The Unspoken (not a Metallica song) returns to threaten all of existence in this very issue. Who is the Unspoken? Well, let’s just say he triggers Quicksilver’s flight reflex. Dan Slott recruits the help of his “Avengers Initiative” wingman, Christos N. Gage, to tell the tale of the Unspoken, an evil so terrible, powerful, and terribly powerful that his name was stricken from historic records. The writing duo spend the first half of this issue introducing us to the Unspoken through an encounter with the Young Inhumans.
The latter half of this issue is devoted to learning what Henry Pym was showing his Avengers at the end of last issue, and it’s a doozy. Slott and Gage give the team a new headquarters and Jarvis a near-heart attack. Moments like Jarvis’ headquarters discussion with Jocasta, Quicksilver’s flight from Tibet to Indonesia, and the Unspoken’s power unleashed in a Kirby Krackle help to make this comic truly worthy of the “Avengers” brand. The writing on this book is dynamic and respectful, seeking to add to the legacy of Marvel’s Universe while making new toeholds and blazing new trails for the next creators to play in this sandbox.

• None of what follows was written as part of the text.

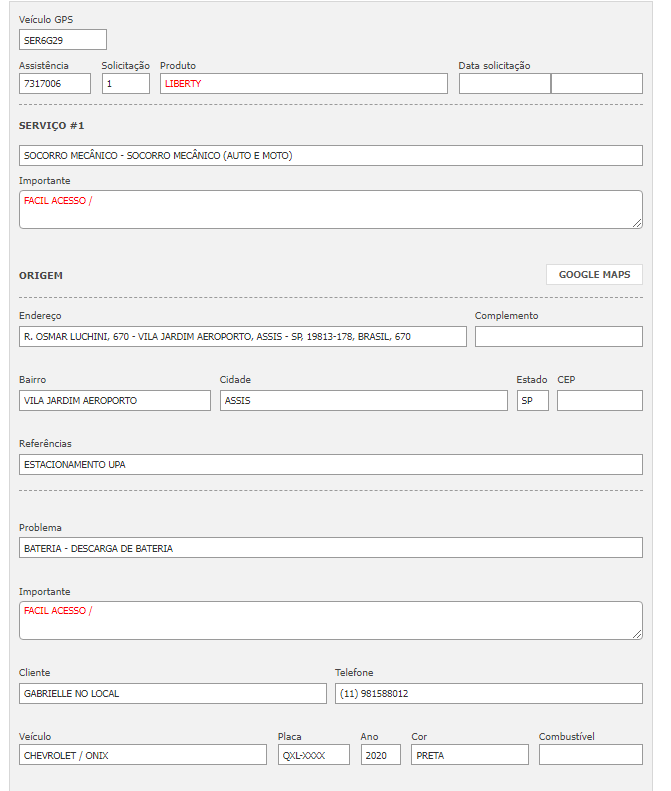The image size is (671, 791).
Task: Select the Estado field showing SP
Action: (x=532, y=401)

Pham’s art is equally reverent to what has come before, visibly paying symbolic and stylistic homage to Kirby during the Inhuman scenes while setting the artistic bar for the “Avengers” titles that much higher. Pham’s characters are used as complete actors, speaking with their posture and expression.
The biggest downside I could find in this issue — well two downsides — are the impending throwdown between Stature and Scarlet Loki Witch, and the seemingly contrived Great Ten-wannabe team. I understand Cassie’s anger towards the Witch, but here it seems almost as if Loki is simply appearing just to goad young Stature, a move that Loki from decades ago might have attempted. The People’s Defense Force appearance is just barely more than an appearance, as they are brought forth by the creative team to serve as a display of how powerful the Unspoken is. Except we really don’t know the People’s Defense Force, so the magnitude of the Unspoken’s abilities remains distinctly unmeasured. After all, his defeat early in the issue is less than impressive.
This issue of “Mighty Avengers” is summer comics goodness. If you’re looking for a comic with crossover-like content without having to dump scads of cash on all the crossover bits, give this book a go. The summary page and the setup are all you’ll need to hit the ground running right alongside Quicksilver.